Return, word for word, the line containing "The image size is (1123, 1451)." and every line after it through the last line of the records below.

* _Material provided_
════════════════════

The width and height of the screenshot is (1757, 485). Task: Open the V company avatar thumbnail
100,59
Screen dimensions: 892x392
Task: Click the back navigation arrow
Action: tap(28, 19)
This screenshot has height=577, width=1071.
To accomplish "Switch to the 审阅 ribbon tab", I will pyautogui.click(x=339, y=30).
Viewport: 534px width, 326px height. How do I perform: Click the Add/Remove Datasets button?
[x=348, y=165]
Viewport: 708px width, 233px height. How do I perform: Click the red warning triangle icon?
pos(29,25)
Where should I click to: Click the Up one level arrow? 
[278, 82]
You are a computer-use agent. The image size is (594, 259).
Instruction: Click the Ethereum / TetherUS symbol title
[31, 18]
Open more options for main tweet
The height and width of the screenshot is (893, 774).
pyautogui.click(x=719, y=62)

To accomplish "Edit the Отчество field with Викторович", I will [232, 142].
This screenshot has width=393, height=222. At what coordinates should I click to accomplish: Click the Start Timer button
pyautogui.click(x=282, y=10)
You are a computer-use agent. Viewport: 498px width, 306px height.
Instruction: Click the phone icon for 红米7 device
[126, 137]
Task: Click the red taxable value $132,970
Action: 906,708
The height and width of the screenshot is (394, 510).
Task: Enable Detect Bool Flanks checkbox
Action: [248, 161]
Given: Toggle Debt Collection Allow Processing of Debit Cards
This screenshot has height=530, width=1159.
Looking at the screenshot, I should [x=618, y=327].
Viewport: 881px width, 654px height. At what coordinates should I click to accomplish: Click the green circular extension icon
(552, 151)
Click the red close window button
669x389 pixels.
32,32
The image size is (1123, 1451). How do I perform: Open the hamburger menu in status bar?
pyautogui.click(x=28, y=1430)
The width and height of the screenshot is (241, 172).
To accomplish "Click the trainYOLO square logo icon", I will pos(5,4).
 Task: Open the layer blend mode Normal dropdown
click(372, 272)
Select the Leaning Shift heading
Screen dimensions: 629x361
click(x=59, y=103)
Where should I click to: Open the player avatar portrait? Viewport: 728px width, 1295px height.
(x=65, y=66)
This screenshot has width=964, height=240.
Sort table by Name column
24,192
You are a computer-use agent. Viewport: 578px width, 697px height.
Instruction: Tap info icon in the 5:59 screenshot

════════════════════

* _Exercise answer_
The image size is (1123, 1451). How do I perform: Open the hamburger menu in status bar?
pyautogui.click(x=28, y=1430)
The width and height of the screenshot is (241, 172).
To accomplish "Click the trainYOLO square logo icon", I will pos(5,4).
 Task: Open the layer blend mode Normal dropdown
click(372, 272)
Select the Leaning Shift heading
Screen dimensions: 629x361
click(x=59, y=103)
Where should I click to: Open the player avatar portrait? Viewport: 728px width, 1295px height.
(x=65, y=66)
This screenshot has width=964, height=240.
Sort table by Name column
24,192
You are a computer-use agent. Viewport: 578px width, 697px height.
Instruction: Tap info icon in the 5:59 screenshot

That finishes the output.